Située à l’extrémité est des Cyclades, Amorgos est une île longue et étroite, qui a connu son quart d’heure de gloire lors du tournage du film Le Grand Bleu, à la fin des années 80. Mais hormis quelques fans du film, rares sont ceux qui s’en souviennent… En apparence, Amorgos semble donc n’avoir rien à offrir. Enfin, presque. Certes, il y a bien quelques témoignages de la civilisation cycladique (7ème siècle av. JC), sur le site archéologique de Minoa, perché au-dessus du port de Katapola. Mais il y a surtout une sorte de lenteur, de simplicité et de beauté, qui semblent bénies des Dieux, justement… Des paysages montagneux, deux ports souvent tranquilles et de nombreux villages tout blancs, perchés au milieu du maquis et des marguerites.
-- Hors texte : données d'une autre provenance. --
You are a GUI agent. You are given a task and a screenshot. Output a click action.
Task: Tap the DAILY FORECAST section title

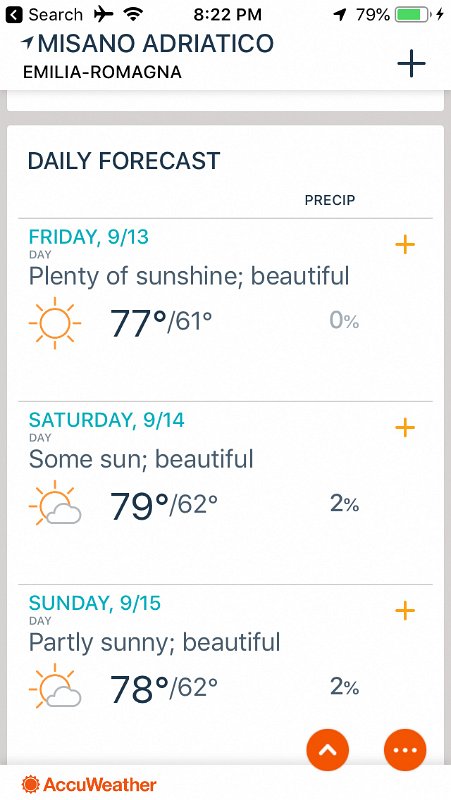tap(124, 161)
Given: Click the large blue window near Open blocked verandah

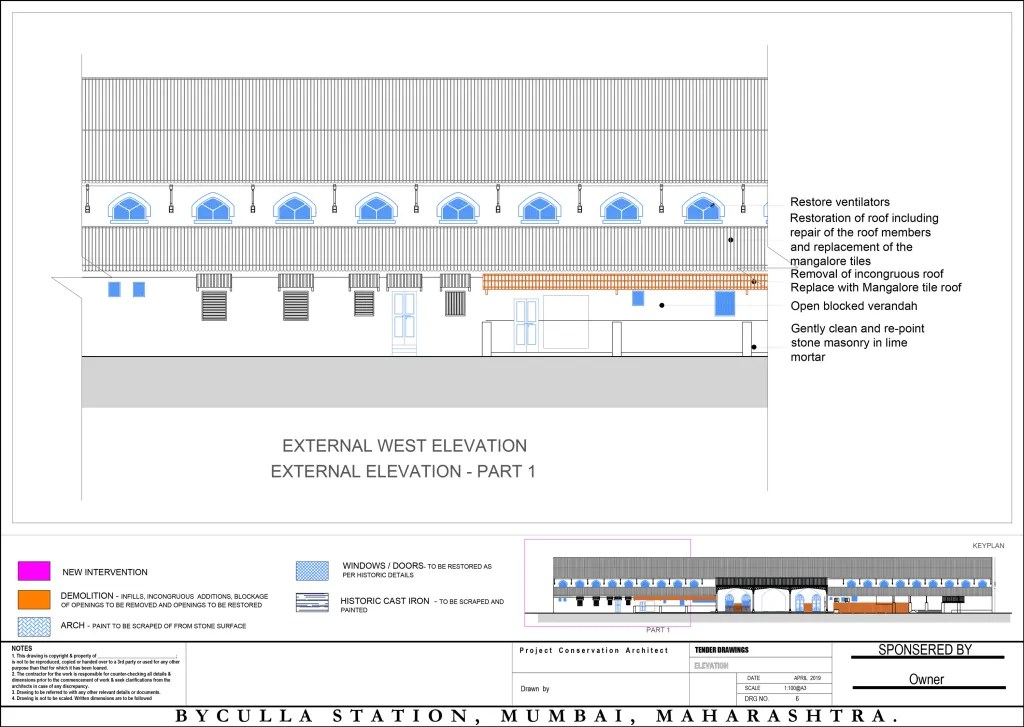Looking at the screenshot, I should point(724,303).
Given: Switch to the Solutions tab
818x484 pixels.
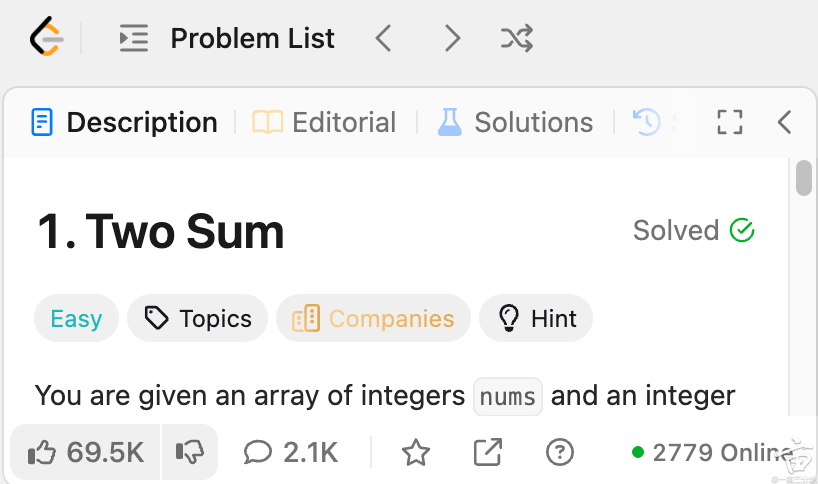Looking at the screenshot, I should click(x=515, y=123).
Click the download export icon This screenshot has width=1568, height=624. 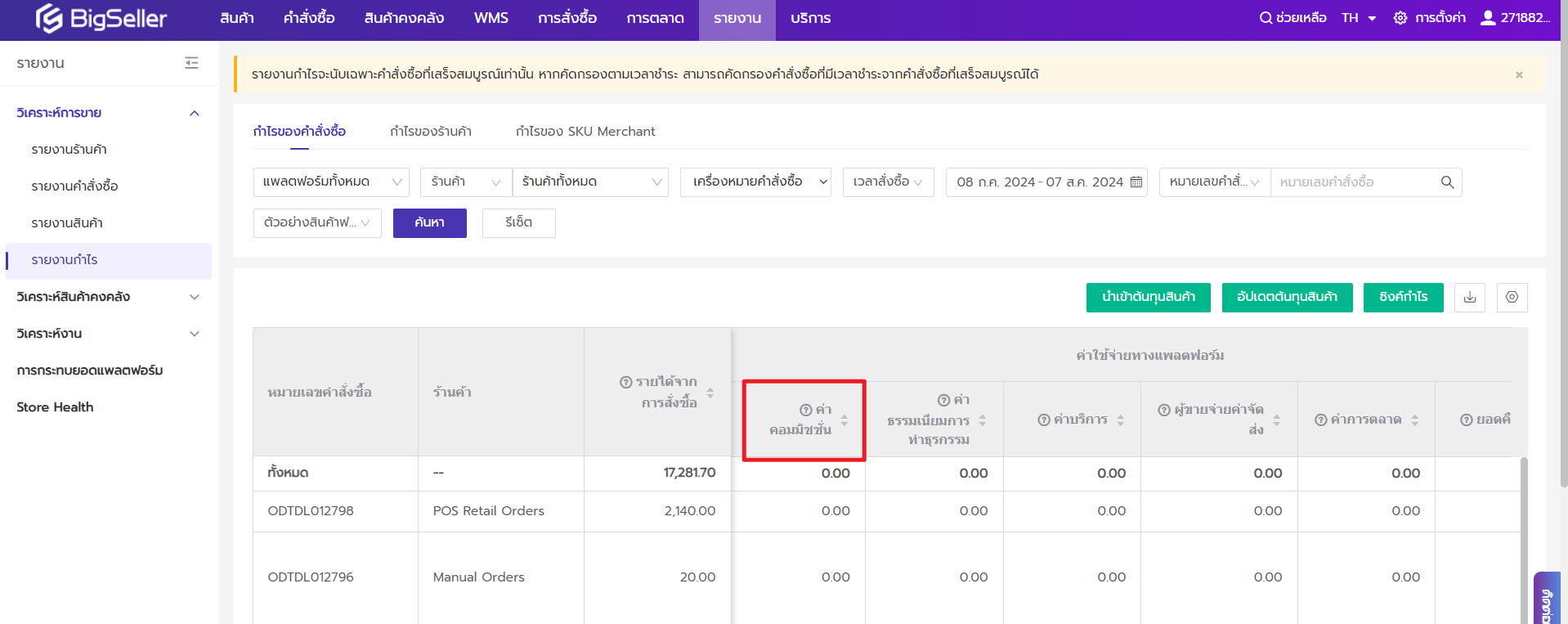pos(1469,297)
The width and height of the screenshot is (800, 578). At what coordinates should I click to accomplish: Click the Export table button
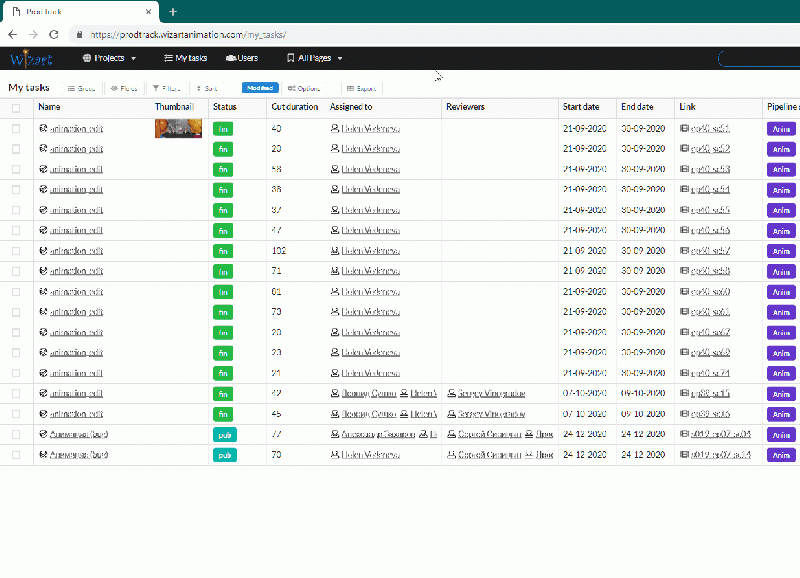point(361,88)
Ici, les bateaux qui arrivent d’Athènes se font plus rares. Ces jours-là, le trafic et le bruit augmentent, la majorité des familles descendent au port pour aller y chercher des denrées ou des invités. Mais le bateau n’a pas sitôt quitté la baie que l’île reprend son rythme normal : plutôt celui des ânes que des voitures… Qu’on le veuille ou non, Amorgos nous force à lâcher prise, nous incite à redécouvrir le plaisir d’un long lunch sur le port, une promenade sur un sentier fleuri, une sieste sur une plage ou une fête, qui commence au soleil pour se terminer… sous les étoiles.
Ce jour-là, des tables occupent presque toute la place du village de Chora. Comme les Grecs aiment bien manger, elles débordent de victuailles : agneau, moussaka, gâteaux, ouzo, etc. Les aînés se font l’accolade, les mères présentent fièrement leur petit dernier et deux musiciens accordent leurs instruments. Dès les premières notes, tous les enfants accourent des ruelles voisines en agrippant tout ce beau monde – nous compris ! – pour nous entraîner dans le cercle de danseurs. La même exubérance que dans le film Le mariage de l’année, mais sans décor ni figurant. Seulement un petit village et des gens dont la vie, manifestement, s’articule beaucoup autour de la famille, des fêtes et de la religion.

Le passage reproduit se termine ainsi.